* [Your objective]: Omit the pictures while printing every entry below exactly as given.
╭─ Provided records
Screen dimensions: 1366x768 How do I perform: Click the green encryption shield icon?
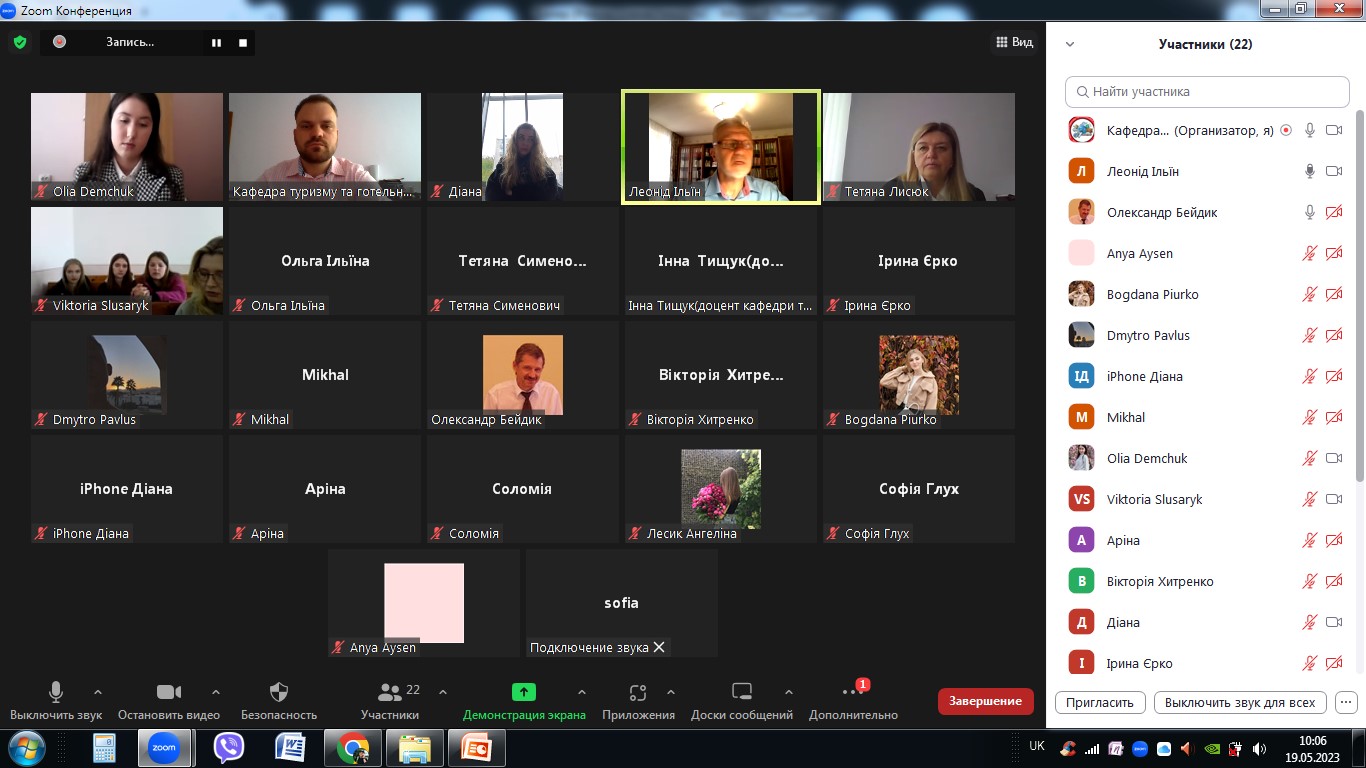point(19,42)
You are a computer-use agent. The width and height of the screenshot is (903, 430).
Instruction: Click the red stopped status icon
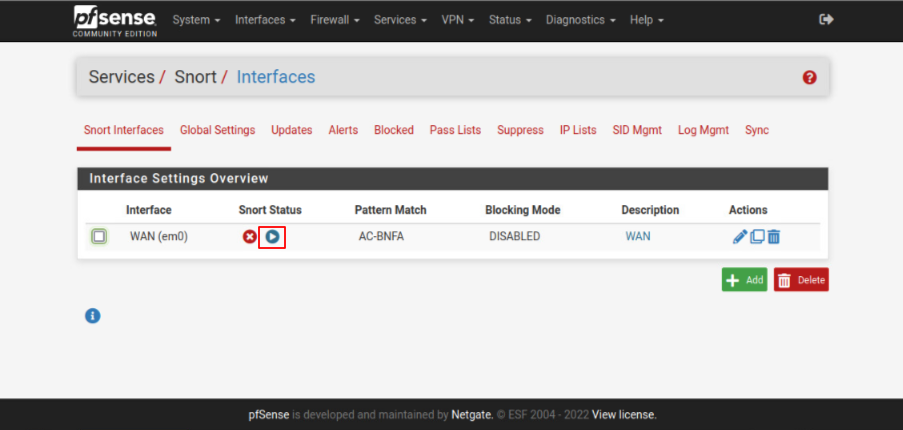tap(250, 237)
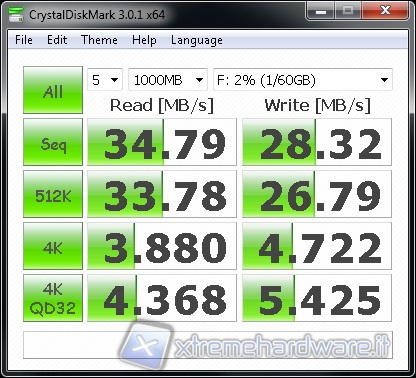The image size is (416, 378).
Task: Click the empty comment field at bottom
Action: pos(208,345)
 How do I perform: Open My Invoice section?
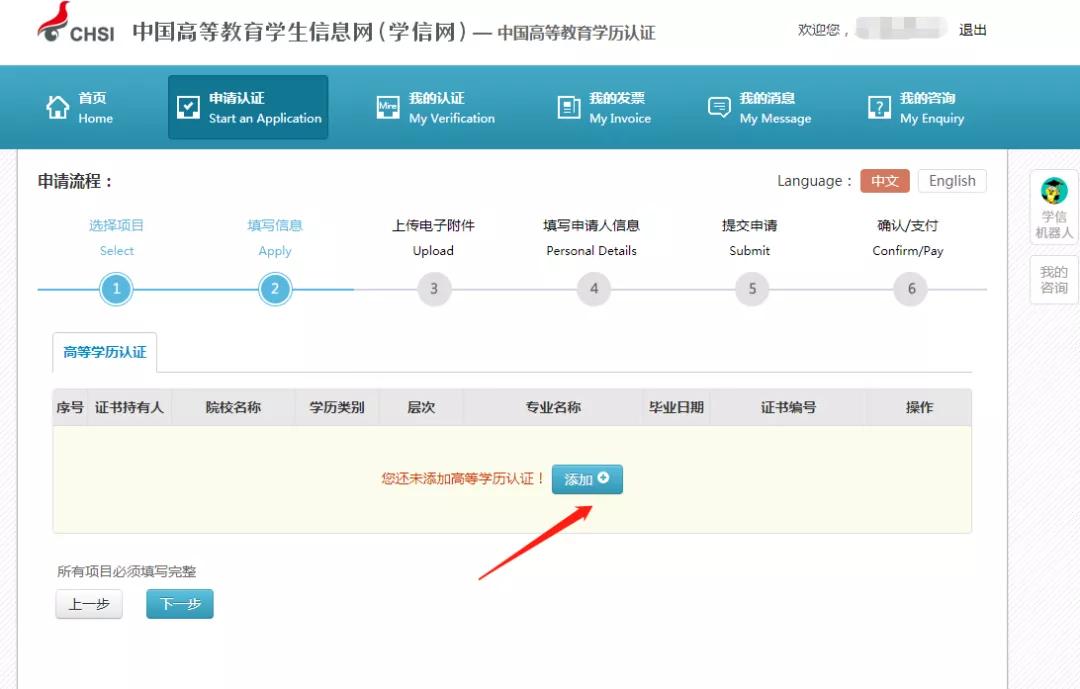(603, 107)
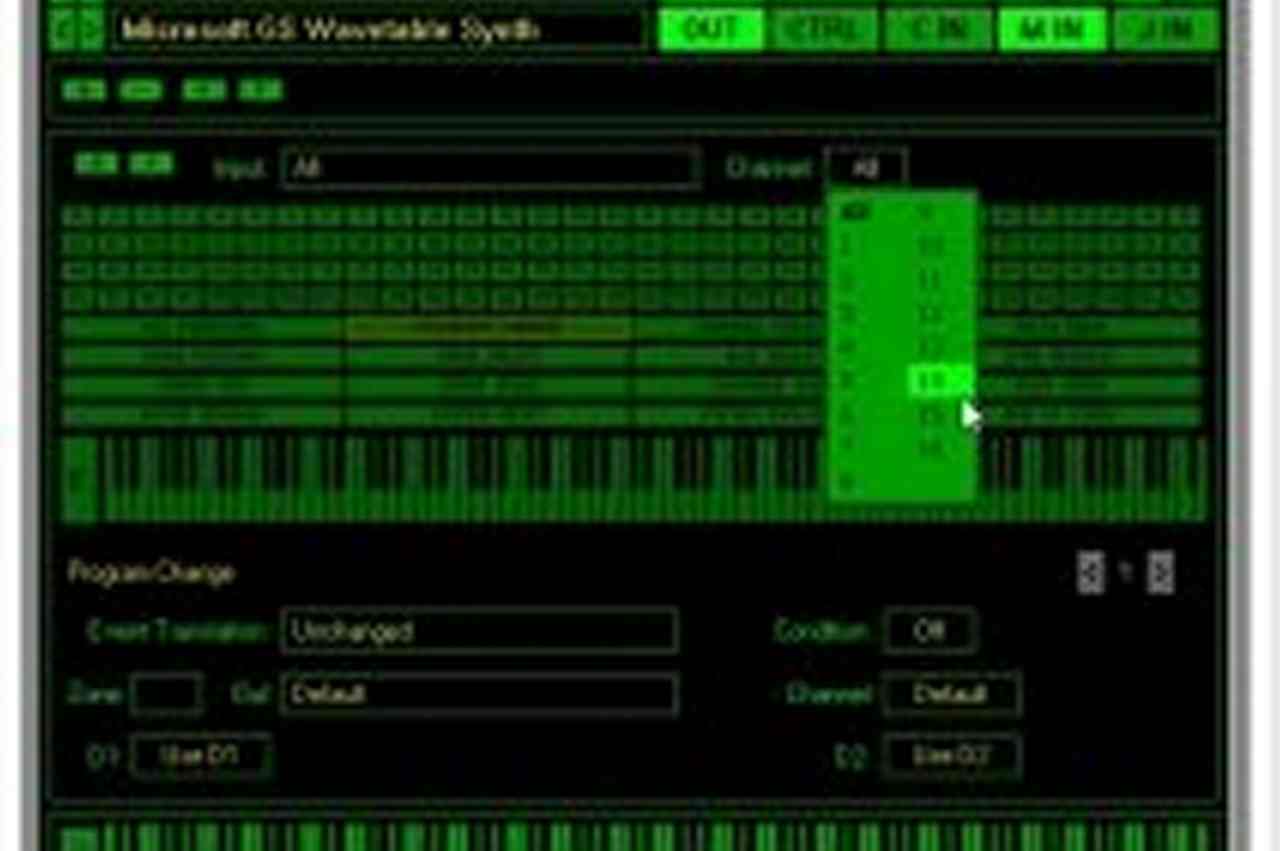Toggle the OUT button
The image size is (1280, 851).
(711, 30)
╰─
* [Answer to this problem]:
Screen dimensions: 1366x768 How do I perform: Click the green encryption shield icon?
point(19,42)
You are a computer-use agent. The width and height of the screenshot is (903, 430).
Instruction: Click the red stopped status icon
tap(250, 237)
The image size is (416, 378).
Task: Click the empty comment field at bottom
Action: pos(208,345)
 How do I perform: Open My Invoice section?
(603, 107)
Toggle the OUT button
The image size is (1280, 851).
(711, 30)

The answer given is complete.